The men concerned were Matt Busby, Jock Stein and Bill Shankly, all legendary football managers and all, like McIlvanney, from the West of Scotland. The task that the great sportswriter set himself in his three-part documentary (the last part is tonight) was to discover what strengths the three men drew from their shared background that set them apart from the other football managers of their era.

The story began - oddly, for one so loquacious as McIlvanney - in silence, as the crowds at three football grounds observed the passing of their heroes. It was a clever way to instantly establish the stature of his subjects and the awe in which they were held by their followers.

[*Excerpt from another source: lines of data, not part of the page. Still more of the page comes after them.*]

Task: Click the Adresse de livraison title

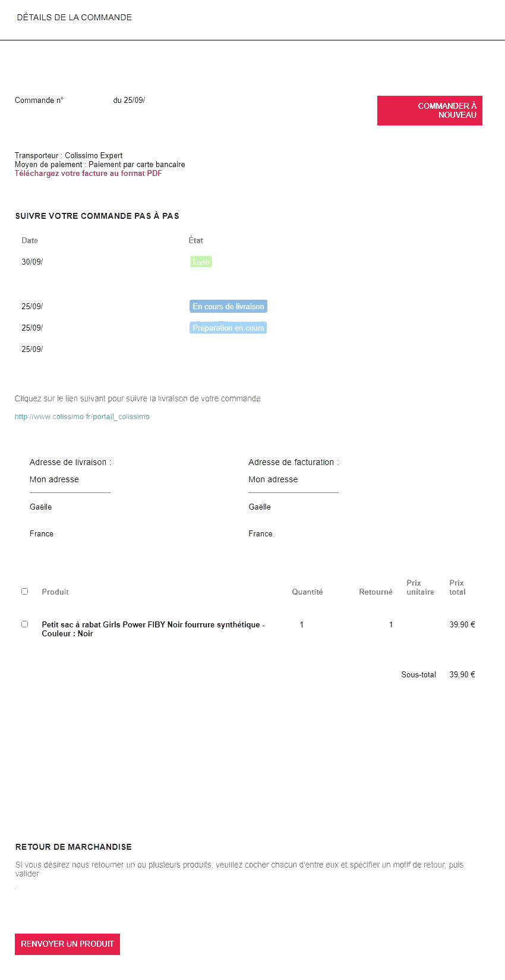Action: [x=70, y=462]
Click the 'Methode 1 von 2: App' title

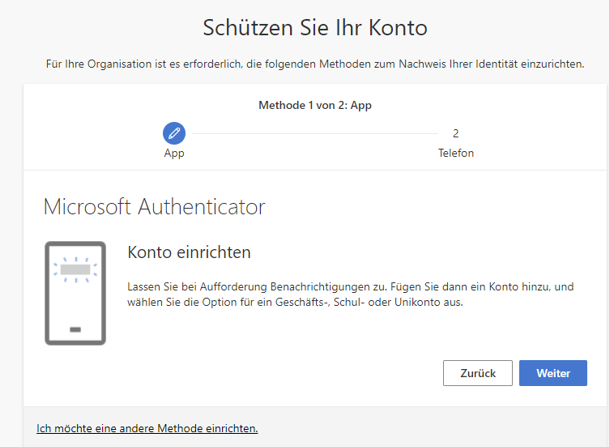(314, 104)
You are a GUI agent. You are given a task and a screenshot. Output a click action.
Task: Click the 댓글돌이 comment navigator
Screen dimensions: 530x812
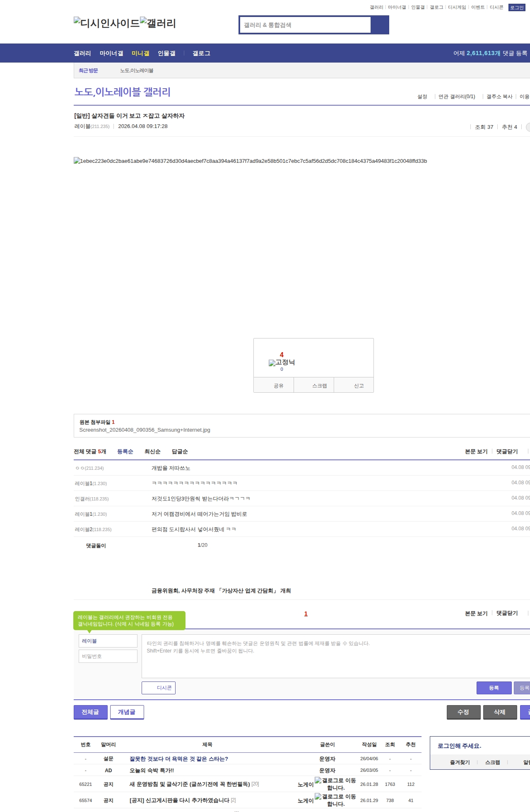point(96,546)
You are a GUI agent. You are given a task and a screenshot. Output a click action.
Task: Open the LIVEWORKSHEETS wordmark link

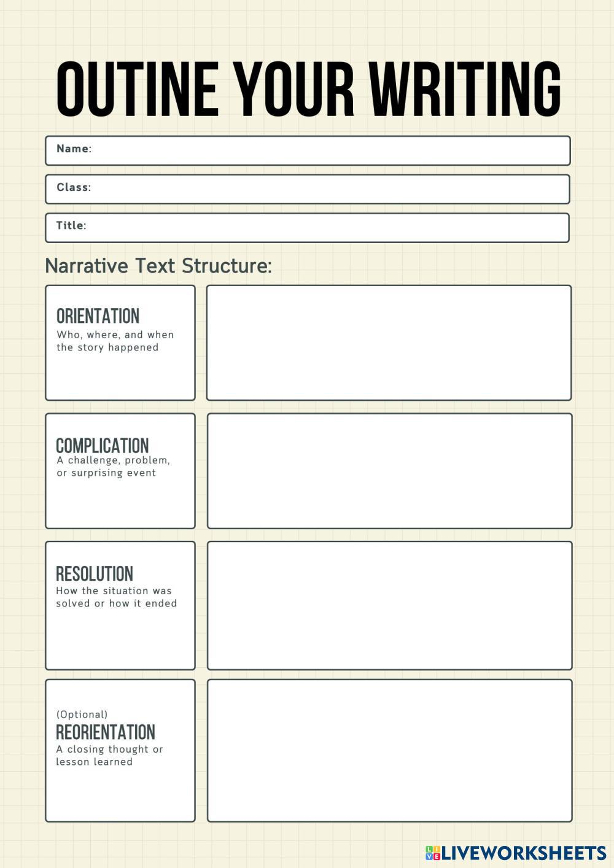[524, 853]
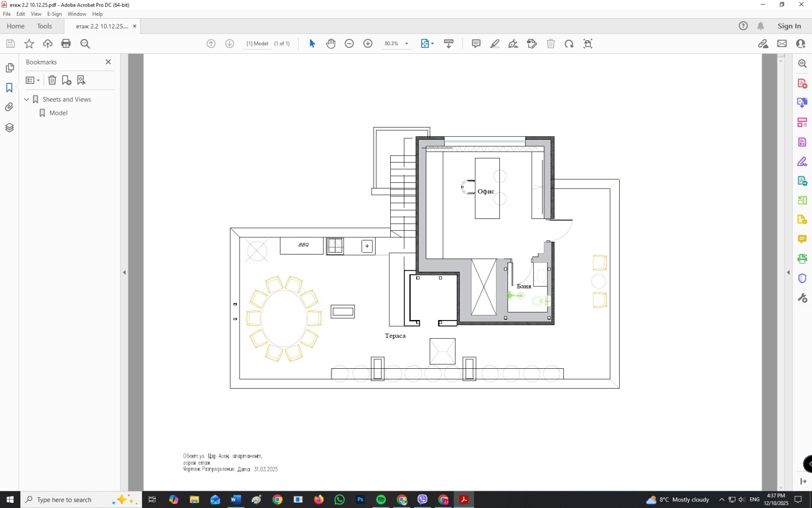Click the Selection arrow tool

point(312,44)
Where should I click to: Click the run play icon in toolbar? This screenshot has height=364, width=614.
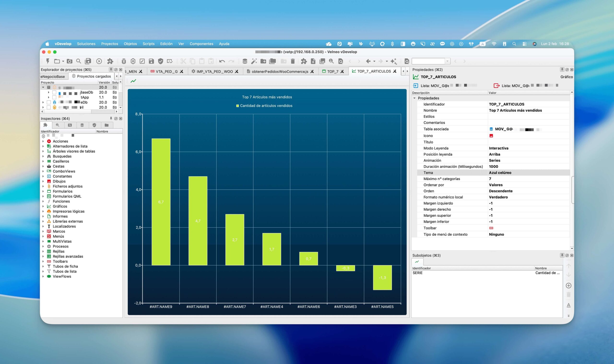pos(99,61)
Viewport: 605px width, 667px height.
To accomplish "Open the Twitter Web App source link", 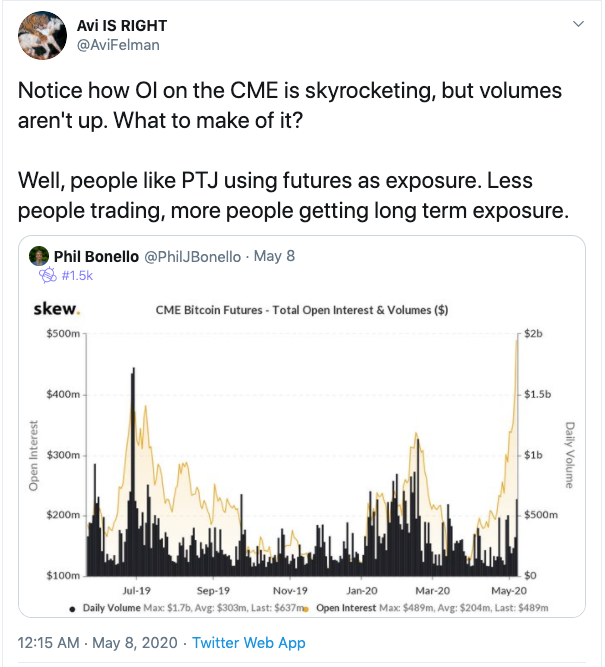I will pyautogui.click(x=249, y=643).
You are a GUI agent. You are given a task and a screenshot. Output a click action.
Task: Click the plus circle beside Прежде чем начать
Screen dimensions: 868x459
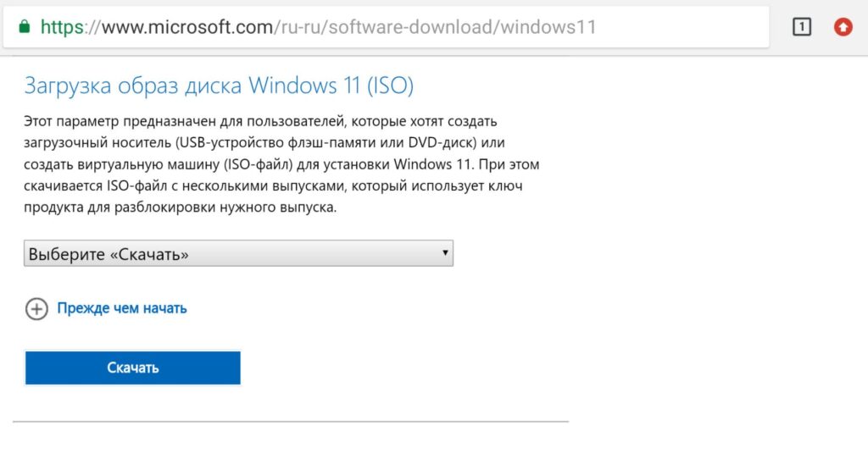(36, 308)
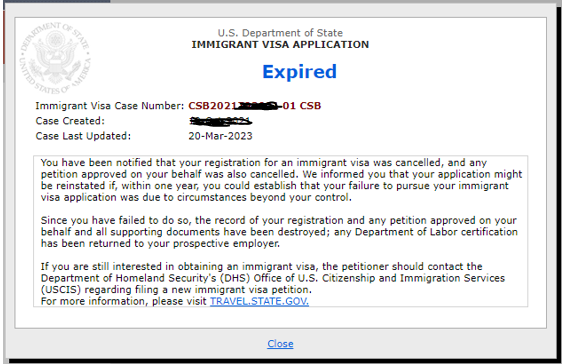
Task: Open the TRAVEL.STATE.GOV link
Action: 259,301
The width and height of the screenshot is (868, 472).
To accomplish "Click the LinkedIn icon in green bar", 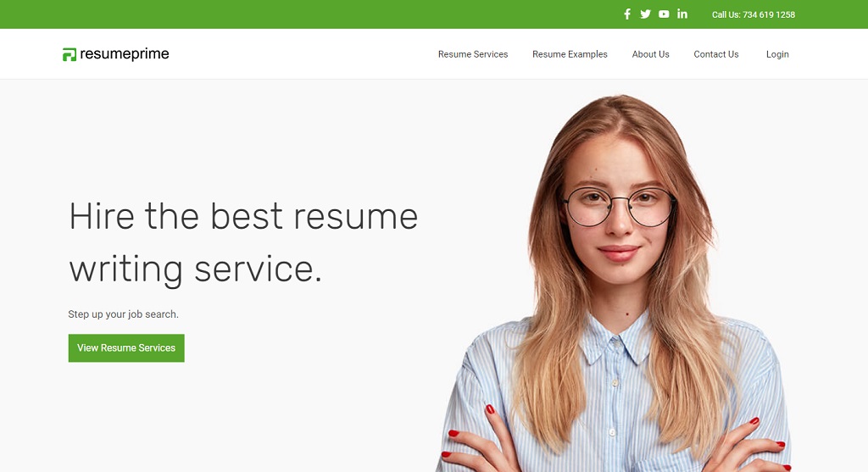I will [x=682, y=14].
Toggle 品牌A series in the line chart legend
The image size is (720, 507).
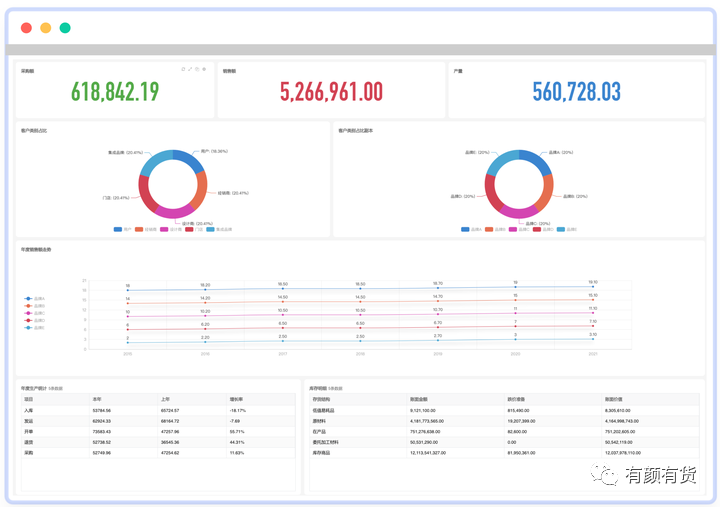35,299
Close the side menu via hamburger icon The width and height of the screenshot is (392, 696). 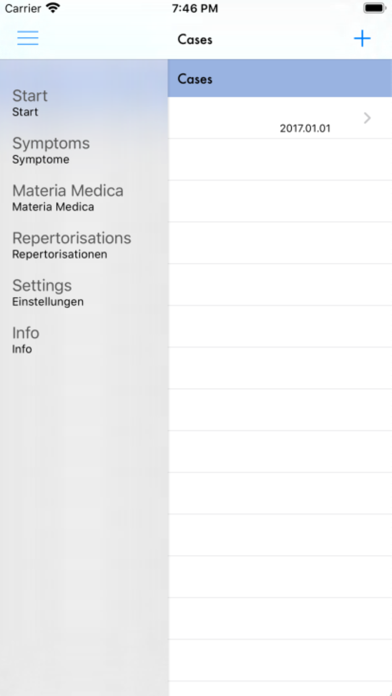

The aggression and dedication required to succeed at the lower levels of Scottish soccer, where the triumvirate cut their teeth, was demonstrated by a recent half-time visit to the changing-room of Blantyre Victoria. The coach was explaining to his team that he was not best pleased with their performance. "Apart from you, Rennie, and you, Shug, the rest of youse are a bleeping disgrace. I don't give a bleep. You're here to do a bleeping job, and you're bleeping sleeping. We've seen it right from the start, son. It was your bleeping ball and you let him bleeping have it. Soon as you've done that you're bleeped." He took a deep breath, deciding that a more conciliatory tone was called for. "It's constructive criticism," he said. "And I want to f***ing see better." Which raised an interesting question of censorship: if they don't bleep the f***, what the bleeping bleep were the bleeps?

Back on the trail, McIlvanney decided to interview his brother, the novelist William McIlvanney, on the basis that he still lives in Scotland while Hugh plies his trade down south. And, as we all know, simple residence in Scotland with an authentic accent is ample qualification to be an expert on football north of the border.

McIlvanney (H) then decamped to Manchester, where he recruited expert help in the shape of ex-bobby John Stalker to track down details of Matt Busby's early years in the city. Apparently the census-takers had a spot of trouble with Busby's accent. When they asked his occupation, they misheard and to this day he is recorded in municipal records as "M. Busby, Fruit- boiler". Well, it has been said that being a professional footballer is money for jam.

The two documentaries aired so far were gentle-paced and elegiac in tone, with judicious use of archive material and a notably enjoyable musical soundtrack. Only once did McIlvanney embark on one of his epic multi-clausal sentences, for the most part restraining himself to pithy questions and no-nonsense links, all delivered in that wonderfully emphatic voice, deep and peaty like a large glass of Lagavulin single malt whisky.

This was a series that he was born to make, both geographically and temperamentally. If, as his brother reckoned, Stein, Busby and Shankly "made their managerships an expression of where they came from", then the same was true of McIlvanney and these programmes. He was clearly blissfully happy strolling the streets that shaped his heroes. If the fact that they had also been his friends lent the enterprise an air of hagiography, it mattered little. A documentary doesn't have to be a demolition job to be enjoyable.

It is fairly well known that Stein spent many years down the mines before finally making the grade as a footballer. But not so many people know that he made the transition from part-timer with Albion Rovers to cup- winner with Celtic by way of a stint with non-League Llanelli. At least the collieries will have made him feel at home.

Inevitably, the best anecdotes concerned Shankly. Tommy Docherty remembered a chat while the great man was working his way through a succession of small clubs in the north of England. "How are things at Workington?" Docherty asked. "Great strip," Shankly replied. "Lovely shirt and stockings. The only problem is that I have 18 directors. I've got more directors than players."

Hughie Cameron, who played for Shankly at about this time, recalled an unusual pre-match ritual. "What he done was, afore you played he put 11 wee tablets down there. And he watched to see, and if you didn't take one you weren't playing next week. It gave you a buzz. After the game you couldn't eat, you were on a high until eight or nine o'clock." Earlier in the programme, Shankly outlined his healthy lifestyle. "I don't drink," he said. "And I don't smoke. I don't do anything to harm my body." He might have added: "But I always make sure that my players are stoned out of their gourds."